### CONSEGNA 1:
Puoi riscrivere in forma più breve il paragrafo del brano sul Kendo che inizia con «Certamente il Kendo nasce», mantenendone i fatti principali?

### SEZIONE DEL DOCUMENTO:
****************************************

Certamente il Kendo nasce anche con un intento di formazione del carattere. Su questo punto, che io ritengo molto importante dal punto di vista “filologico”, per comprendere l’evoluzione della pratica, non oso peraltro dilungarmi. Se questa e’ senza dubbio una qualita’ della Via della Spada, gli aspetti pedagogici della stessa vanno riportati al contesto giapponese (o comunque orientale) in cui il Kendo viene somministrato ad una popolazione di eta’ compatibile – e comunque in un ambito culturale ben preciso e coerente. Nella nostra realta’, fatta prevalentemente di praticanti adulti e soprattutto inserita in una societa’ profondamente diversa, sarei davvero spaventata da chi volesse proporre il Kendo con strumento di formazione caratteriale – avendo ben presente che cosa si intenda in questo senso nella realta’ di origine.

1.3. Aspetti sociali e morali

Piuttosto, per individuare le qualita’ della Via della Spada che la rendono particolarmente nobile, ritengo occorra ricondursi in primo luogo alla definizione di chi l’ha sviluppata – sebbene in un contesto diverso da quello in cui ci troviamo ad operare nella nostra pratica quotidiana, in Italia o in Europa.

Il ben noto “Concetto del Kendo” recita che:
“Kendo is a way to discipline the human character through the application of the principles of the sword”
E che:
“The purpose of practicing Kendo is:
To mold the mind and body,
To cultivate a vigorous spirit,
And through correct and rigid training,
To strive for improvement in the art of Kendo,
To hold in esteem human courtesy and honor,
To associate with others with sincerity,
And to forever pursue the cultivation of oneself.
Thus will one be able
To love his/her country and society,
To contribute to the development of culture,
And to promote peace and prosperity among all peoples.”

Risulta evidente che i propositi di ordine morale e sociale sopravanzano nettamente quelli di ordine fisico e salutistico, per quanto la pratica del Kendo si presenti al neofita in primo luogo tramite l’aspetto piu’ corporeo e, diciamo pure, atletico.

Si configura quindi una apparente contraddizione – una forte pratica fisica individuale si propone di arrivare a un fine spirituale collettivo. In questa caratteristica della Via della Spada sta tutta la difficolta’ del trasferire il significato profondo della disciplina a coloro che intendono studiarla.

Al di la’ della nozione teorica, la percezione di quanto sia reale il proposito del Kendo espresso nei sopracitati termini della AJKF si raggiunge inevitabilmente dopo svariati anni di pratica.
A titolo personale, ho avuto molte dimostrazioni di quanto il Kendo sia in grado di creare legami profondi basati sul rispetto reciproco e sulla comune aspirazione al miglioramento di se’ – comprendendo tutto lo spettro del “self-improvement”: dalla tecnica al carattere, alla forma fisica, alla capacita’ relazionale.
La mia “carriera” di kenshi mi ha consentito di venire a contatto con praticanti di tutto il mondo e, volontariamente o meno, di essere ambasciatrice anche della cultura del mio paese tramite il Kendo.

****************************************

### MATERIALE FORNITO:
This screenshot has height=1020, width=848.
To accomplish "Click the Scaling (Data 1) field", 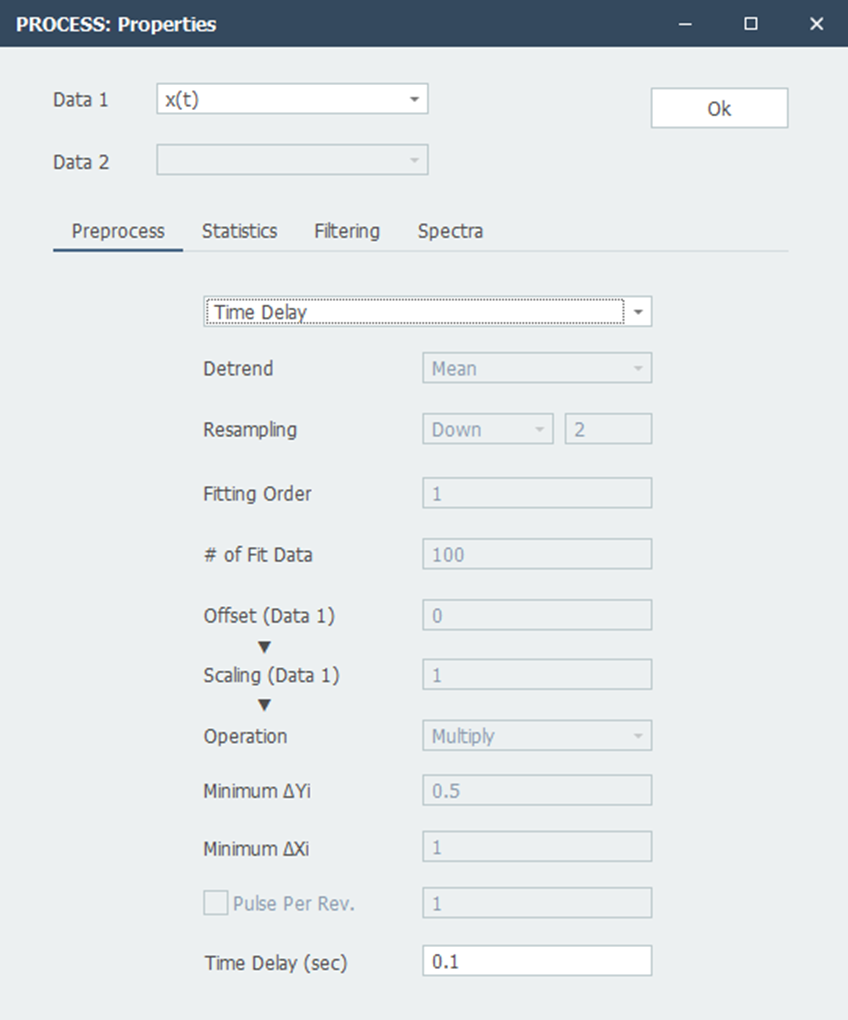I will coord(537,675).
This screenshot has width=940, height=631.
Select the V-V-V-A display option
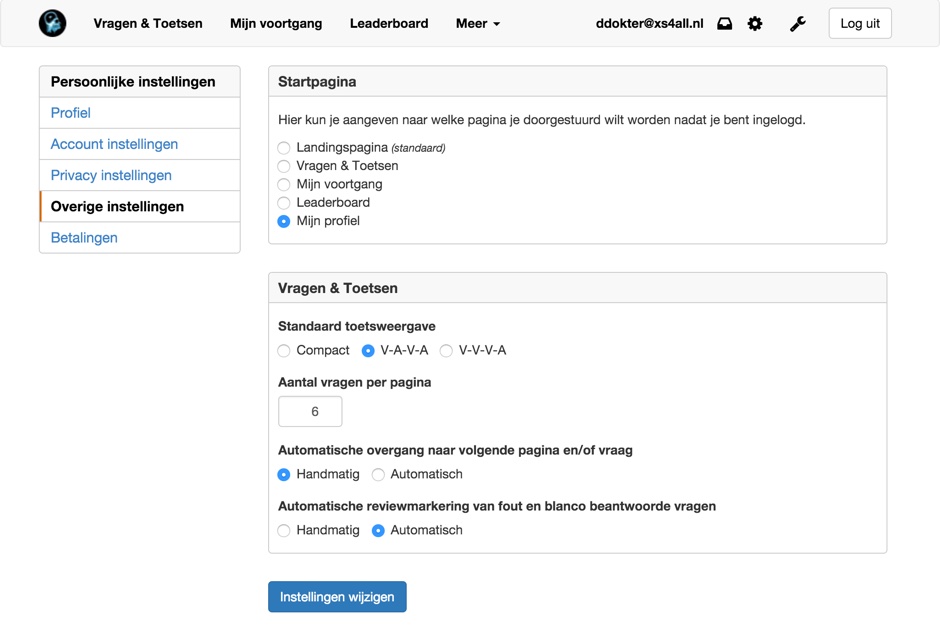pos(446,351)
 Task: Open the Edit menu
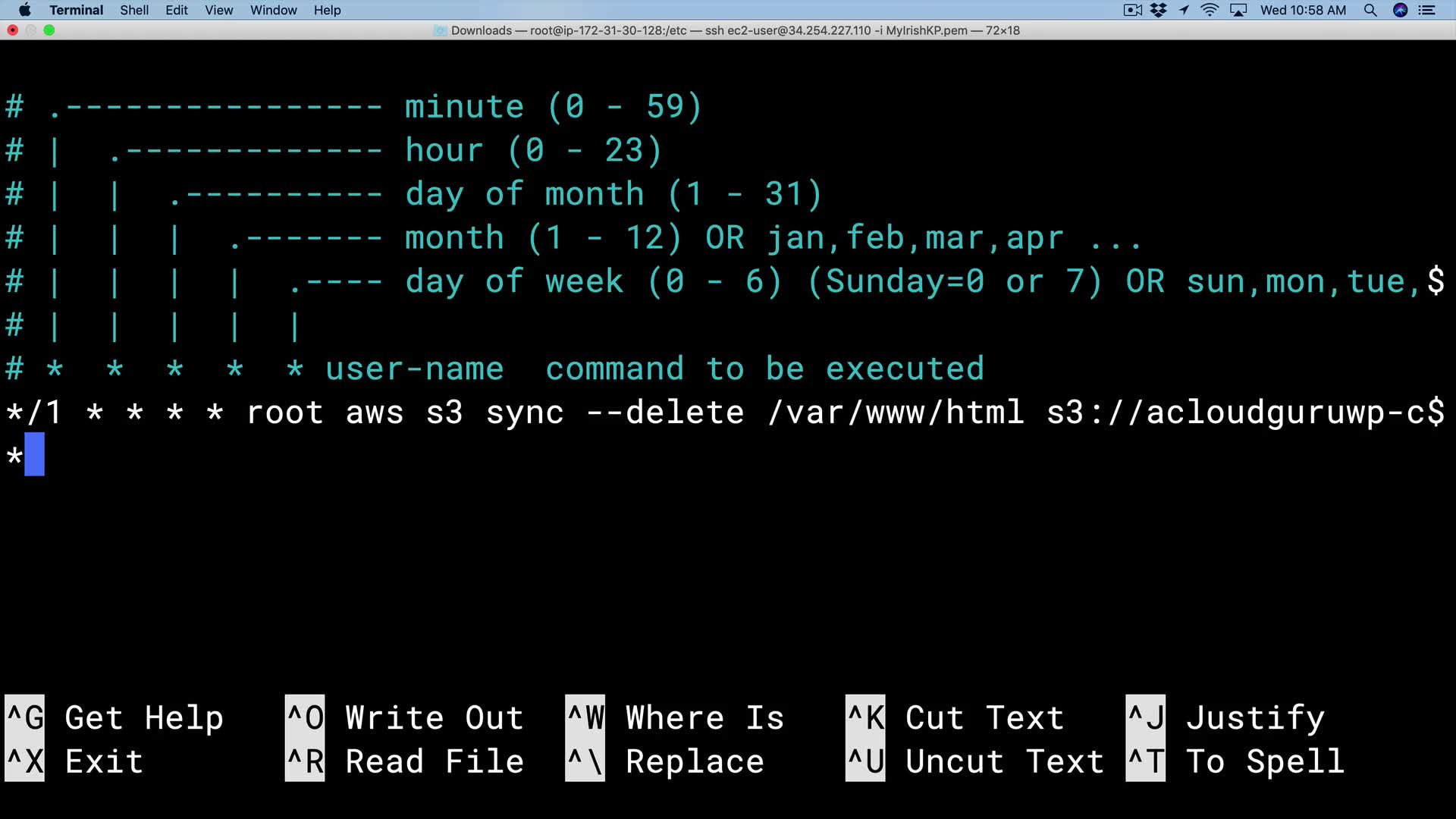click(x=177, y=10)
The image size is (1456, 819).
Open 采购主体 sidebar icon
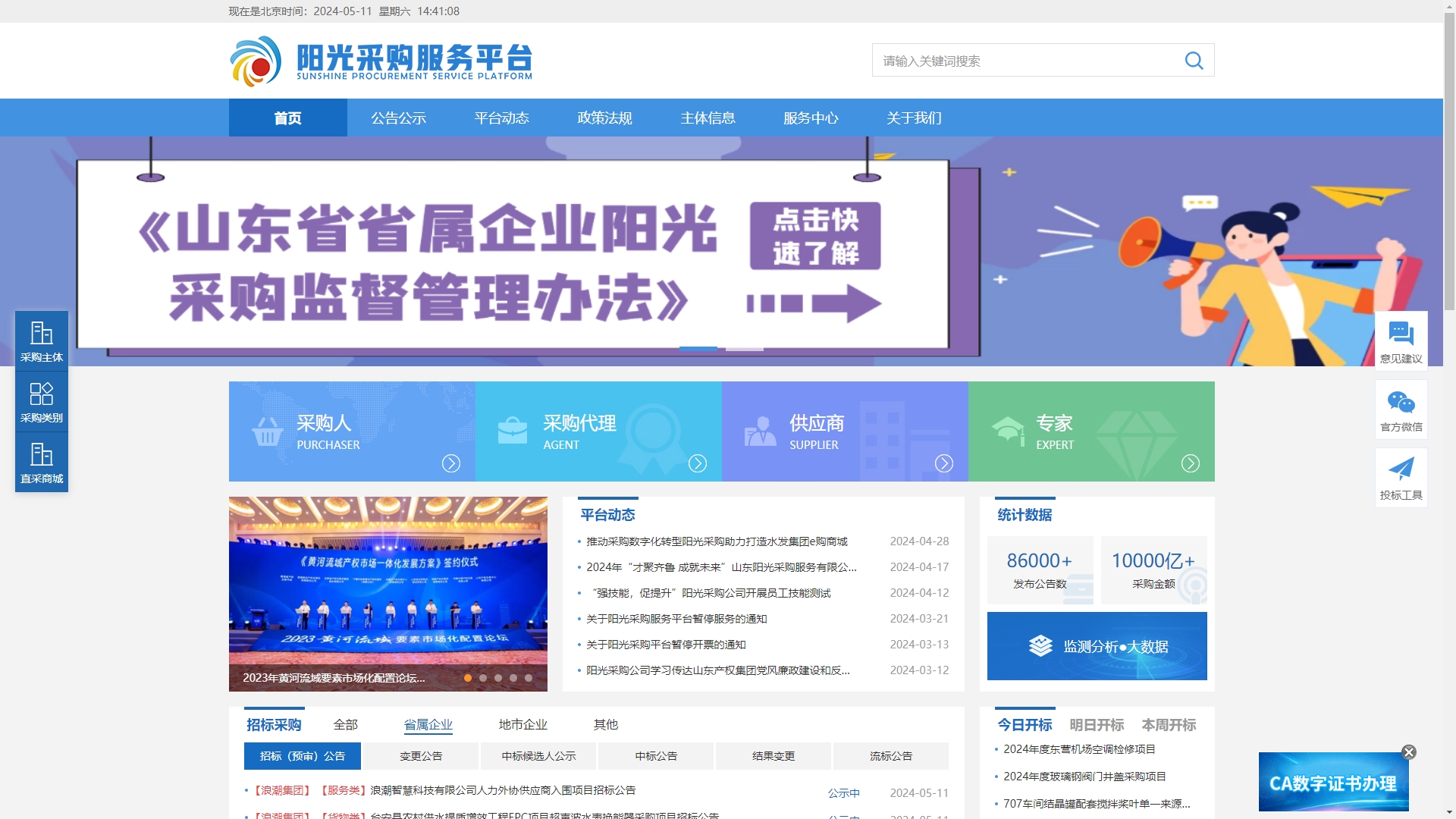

****************************************

### CONSEGNA 2:
Puoi sostituire «sidebar» con «toolbar» nelle righe dell'elenco che vanno da quella contenente «The image size is (1456, 819).» fino alla fine dell'elenco, estremi inclusi? Riporta solo quelle righe, senza le immagini.

### RISULTATO 1:
Il Kendo nasce anche con lo scopo di formare il carattere, un punto importante per capire come la pratica si è evoluta. Questa funzione pedagogica va però ricondotta al contesto giapponese (o comunque orientale), dove il Kendo viene insegnato a persone di età adatta, in un ambito culturale preciso e coerente. Da noi i praticanti sono per lo più adulti e la società è profondamente diversa. Per questo proporre il Kendo come strumento di formazione del carattere suscita timore, sapendo che cosa ciò significhi nel paese d'origine.

### RISULTATO 2:
The image size is (1456, 819).
Open 采购主体 toolbar icon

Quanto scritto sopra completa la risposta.